[Stored items]
◆ ◆ ◆ ◆

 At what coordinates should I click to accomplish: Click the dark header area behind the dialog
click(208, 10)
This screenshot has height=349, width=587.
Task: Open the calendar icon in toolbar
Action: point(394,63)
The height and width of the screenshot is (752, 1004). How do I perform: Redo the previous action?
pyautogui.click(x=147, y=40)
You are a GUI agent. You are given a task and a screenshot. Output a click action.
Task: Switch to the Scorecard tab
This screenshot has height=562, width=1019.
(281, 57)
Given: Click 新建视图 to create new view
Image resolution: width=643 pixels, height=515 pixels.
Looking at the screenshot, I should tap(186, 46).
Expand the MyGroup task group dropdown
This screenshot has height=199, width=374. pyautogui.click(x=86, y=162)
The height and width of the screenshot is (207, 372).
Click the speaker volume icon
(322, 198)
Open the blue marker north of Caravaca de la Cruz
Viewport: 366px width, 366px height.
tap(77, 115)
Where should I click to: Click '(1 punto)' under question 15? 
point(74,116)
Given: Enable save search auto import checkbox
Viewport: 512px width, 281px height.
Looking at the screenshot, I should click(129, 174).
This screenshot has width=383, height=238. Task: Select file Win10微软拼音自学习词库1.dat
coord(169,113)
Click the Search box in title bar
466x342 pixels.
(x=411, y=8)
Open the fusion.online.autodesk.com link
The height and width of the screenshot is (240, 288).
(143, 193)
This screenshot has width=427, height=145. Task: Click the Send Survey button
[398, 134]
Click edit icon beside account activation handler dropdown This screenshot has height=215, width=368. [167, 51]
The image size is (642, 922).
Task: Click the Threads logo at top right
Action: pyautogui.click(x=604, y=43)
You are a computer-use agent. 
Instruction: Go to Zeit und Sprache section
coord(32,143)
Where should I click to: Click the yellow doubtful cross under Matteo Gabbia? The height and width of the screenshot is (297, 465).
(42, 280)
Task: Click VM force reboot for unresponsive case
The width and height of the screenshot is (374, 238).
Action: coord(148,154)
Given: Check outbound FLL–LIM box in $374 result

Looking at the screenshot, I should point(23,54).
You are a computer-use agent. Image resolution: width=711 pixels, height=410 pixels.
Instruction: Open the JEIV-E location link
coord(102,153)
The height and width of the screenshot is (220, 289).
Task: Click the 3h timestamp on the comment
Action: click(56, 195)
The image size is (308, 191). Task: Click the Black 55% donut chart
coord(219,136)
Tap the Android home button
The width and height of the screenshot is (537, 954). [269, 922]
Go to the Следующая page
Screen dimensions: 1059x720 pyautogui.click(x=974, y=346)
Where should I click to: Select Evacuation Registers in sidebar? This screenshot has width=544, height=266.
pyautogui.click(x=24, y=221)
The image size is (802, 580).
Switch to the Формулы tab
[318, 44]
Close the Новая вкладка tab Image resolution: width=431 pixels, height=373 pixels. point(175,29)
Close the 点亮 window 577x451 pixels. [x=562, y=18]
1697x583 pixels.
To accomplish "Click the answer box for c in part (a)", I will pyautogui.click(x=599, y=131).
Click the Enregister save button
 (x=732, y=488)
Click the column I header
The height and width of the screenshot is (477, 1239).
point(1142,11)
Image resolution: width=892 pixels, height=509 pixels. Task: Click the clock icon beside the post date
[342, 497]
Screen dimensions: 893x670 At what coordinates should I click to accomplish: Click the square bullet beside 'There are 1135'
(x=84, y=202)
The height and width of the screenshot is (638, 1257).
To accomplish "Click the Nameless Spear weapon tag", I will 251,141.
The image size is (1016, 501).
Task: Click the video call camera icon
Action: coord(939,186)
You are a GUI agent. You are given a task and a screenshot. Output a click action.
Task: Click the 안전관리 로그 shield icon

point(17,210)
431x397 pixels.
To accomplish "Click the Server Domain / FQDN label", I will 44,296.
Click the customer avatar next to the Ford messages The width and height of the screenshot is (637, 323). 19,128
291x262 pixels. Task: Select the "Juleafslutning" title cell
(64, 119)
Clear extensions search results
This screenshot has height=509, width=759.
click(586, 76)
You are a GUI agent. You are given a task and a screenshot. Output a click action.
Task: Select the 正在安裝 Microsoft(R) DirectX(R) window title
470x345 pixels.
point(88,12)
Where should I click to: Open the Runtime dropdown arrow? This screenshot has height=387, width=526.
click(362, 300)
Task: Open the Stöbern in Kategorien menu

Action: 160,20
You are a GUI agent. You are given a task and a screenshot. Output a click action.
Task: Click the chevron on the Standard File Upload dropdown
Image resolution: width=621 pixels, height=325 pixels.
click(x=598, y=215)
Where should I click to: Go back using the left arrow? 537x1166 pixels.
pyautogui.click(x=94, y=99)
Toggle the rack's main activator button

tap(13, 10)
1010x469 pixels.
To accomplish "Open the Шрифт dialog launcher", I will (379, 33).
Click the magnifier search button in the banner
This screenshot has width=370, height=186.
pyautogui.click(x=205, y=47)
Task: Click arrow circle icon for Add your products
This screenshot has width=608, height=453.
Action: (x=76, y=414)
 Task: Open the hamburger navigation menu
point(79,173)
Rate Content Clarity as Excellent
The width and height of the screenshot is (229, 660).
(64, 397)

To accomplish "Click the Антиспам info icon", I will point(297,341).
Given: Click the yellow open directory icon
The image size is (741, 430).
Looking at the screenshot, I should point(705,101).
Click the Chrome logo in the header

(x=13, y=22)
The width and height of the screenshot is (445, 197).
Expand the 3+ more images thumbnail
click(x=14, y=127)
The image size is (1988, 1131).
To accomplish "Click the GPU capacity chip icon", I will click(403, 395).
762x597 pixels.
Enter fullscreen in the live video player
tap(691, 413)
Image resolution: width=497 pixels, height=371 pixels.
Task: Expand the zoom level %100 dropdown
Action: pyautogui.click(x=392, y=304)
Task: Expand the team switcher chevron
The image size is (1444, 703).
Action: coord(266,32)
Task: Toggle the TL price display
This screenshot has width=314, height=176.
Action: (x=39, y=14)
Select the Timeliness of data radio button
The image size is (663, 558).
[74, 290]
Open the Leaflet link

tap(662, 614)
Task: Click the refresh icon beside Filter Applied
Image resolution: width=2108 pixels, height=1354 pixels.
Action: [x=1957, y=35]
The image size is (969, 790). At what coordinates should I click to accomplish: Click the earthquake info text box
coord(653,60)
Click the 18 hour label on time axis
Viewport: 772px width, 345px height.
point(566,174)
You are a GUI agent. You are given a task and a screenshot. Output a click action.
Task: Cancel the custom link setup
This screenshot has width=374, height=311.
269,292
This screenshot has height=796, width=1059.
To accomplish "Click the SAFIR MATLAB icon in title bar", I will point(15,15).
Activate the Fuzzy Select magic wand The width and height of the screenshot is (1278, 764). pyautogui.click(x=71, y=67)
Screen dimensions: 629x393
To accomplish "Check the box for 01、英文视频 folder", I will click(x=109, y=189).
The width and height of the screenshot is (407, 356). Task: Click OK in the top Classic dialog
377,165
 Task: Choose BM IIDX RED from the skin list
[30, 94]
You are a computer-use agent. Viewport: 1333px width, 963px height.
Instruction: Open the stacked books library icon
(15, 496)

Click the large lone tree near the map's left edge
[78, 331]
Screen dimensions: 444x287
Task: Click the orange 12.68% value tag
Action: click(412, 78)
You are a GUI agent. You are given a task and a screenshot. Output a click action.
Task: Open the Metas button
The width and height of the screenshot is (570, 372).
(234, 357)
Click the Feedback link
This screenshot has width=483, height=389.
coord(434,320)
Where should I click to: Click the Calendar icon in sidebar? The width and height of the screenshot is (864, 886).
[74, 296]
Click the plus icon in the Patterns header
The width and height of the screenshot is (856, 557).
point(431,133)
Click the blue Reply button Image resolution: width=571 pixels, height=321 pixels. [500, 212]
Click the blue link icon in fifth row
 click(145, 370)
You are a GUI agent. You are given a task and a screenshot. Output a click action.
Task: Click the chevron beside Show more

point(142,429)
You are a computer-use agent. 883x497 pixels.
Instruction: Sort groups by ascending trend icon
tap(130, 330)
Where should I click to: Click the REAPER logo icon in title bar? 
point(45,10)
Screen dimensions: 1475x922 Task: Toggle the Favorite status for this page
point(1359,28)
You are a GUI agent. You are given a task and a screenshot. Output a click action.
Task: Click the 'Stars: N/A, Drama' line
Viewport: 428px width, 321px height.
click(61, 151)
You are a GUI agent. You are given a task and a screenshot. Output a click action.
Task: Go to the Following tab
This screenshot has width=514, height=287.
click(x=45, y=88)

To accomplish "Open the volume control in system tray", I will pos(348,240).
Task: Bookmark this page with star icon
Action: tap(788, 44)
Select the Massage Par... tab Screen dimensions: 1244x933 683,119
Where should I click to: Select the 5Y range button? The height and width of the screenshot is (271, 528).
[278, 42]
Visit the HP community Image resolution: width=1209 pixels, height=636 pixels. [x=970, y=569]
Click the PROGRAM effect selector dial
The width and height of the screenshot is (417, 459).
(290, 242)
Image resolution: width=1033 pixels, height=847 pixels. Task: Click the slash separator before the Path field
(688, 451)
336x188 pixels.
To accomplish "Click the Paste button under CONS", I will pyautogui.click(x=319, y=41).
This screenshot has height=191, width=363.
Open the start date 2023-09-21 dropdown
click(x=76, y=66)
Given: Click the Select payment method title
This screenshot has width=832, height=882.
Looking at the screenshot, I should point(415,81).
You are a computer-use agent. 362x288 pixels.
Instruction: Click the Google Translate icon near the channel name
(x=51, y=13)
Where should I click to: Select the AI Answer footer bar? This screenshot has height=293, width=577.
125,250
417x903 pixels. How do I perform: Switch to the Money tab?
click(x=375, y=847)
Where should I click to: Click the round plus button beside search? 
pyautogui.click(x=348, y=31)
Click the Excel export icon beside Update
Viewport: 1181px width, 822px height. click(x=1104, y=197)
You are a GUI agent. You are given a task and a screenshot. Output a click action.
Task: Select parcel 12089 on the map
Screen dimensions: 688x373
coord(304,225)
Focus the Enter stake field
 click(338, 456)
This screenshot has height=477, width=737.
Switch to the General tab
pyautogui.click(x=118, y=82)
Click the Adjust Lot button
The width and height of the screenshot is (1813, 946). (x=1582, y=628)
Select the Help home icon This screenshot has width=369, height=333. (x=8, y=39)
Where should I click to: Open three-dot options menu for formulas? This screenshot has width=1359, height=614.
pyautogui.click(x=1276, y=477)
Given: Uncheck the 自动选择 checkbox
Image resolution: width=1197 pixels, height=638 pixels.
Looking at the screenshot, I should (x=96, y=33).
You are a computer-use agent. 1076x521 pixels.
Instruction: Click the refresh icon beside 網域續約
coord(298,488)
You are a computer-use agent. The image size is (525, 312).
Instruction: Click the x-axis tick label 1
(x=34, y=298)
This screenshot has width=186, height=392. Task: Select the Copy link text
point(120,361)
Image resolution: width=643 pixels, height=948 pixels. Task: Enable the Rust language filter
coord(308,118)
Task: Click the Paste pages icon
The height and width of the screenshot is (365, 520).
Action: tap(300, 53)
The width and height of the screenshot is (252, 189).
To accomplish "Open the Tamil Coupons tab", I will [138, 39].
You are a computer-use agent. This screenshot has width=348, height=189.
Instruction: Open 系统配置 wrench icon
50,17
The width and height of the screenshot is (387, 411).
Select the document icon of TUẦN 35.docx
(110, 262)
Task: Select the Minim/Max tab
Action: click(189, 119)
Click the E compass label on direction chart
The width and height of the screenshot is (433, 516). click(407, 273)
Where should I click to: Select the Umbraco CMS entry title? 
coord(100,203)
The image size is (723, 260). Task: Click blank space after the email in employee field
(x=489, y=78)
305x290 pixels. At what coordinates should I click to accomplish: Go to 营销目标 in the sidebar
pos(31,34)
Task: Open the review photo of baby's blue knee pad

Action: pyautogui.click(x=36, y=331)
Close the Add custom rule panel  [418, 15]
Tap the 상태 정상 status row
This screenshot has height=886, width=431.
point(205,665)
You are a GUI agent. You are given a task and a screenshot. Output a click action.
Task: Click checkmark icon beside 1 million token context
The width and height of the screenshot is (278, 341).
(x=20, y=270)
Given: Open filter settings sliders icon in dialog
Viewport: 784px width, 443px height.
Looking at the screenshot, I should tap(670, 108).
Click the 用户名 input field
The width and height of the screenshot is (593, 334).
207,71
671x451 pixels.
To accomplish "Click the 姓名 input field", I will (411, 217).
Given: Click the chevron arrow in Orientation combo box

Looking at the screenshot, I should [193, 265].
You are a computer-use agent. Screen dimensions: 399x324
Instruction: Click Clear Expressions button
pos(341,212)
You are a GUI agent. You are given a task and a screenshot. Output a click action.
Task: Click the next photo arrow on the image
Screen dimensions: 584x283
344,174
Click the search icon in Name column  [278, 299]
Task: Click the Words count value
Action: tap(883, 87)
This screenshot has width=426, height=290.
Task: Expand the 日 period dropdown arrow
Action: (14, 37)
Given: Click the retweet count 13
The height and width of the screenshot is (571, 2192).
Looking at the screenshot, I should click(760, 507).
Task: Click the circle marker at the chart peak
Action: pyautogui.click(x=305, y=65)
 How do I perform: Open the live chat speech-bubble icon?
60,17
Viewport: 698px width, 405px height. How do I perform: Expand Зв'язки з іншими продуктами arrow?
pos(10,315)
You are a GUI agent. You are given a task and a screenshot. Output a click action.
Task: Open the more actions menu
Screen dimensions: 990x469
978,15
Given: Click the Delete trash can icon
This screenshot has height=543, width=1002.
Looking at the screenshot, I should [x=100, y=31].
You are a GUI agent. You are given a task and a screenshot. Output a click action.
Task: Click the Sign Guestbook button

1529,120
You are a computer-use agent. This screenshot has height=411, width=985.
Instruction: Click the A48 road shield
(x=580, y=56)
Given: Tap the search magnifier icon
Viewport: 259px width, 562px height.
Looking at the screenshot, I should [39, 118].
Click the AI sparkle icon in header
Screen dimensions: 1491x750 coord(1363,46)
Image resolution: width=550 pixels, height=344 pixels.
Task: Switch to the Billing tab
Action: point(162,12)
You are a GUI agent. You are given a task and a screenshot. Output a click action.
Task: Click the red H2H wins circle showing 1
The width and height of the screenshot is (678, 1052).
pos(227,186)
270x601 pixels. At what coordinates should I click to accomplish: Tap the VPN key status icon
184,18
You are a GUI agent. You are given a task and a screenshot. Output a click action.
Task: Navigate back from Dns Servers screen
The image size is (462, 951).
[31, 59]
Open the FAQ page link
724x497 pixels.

◆ ◆ ◆ ◆

» WORK ITEM: Wherever the string "next" appears in the records, copy the whole line.

» RESULT:
Click the customer avatar next to the Ford messages The width and height of the screenshot is (637, 323). 19,128
Task: Click the next photo arrow on the image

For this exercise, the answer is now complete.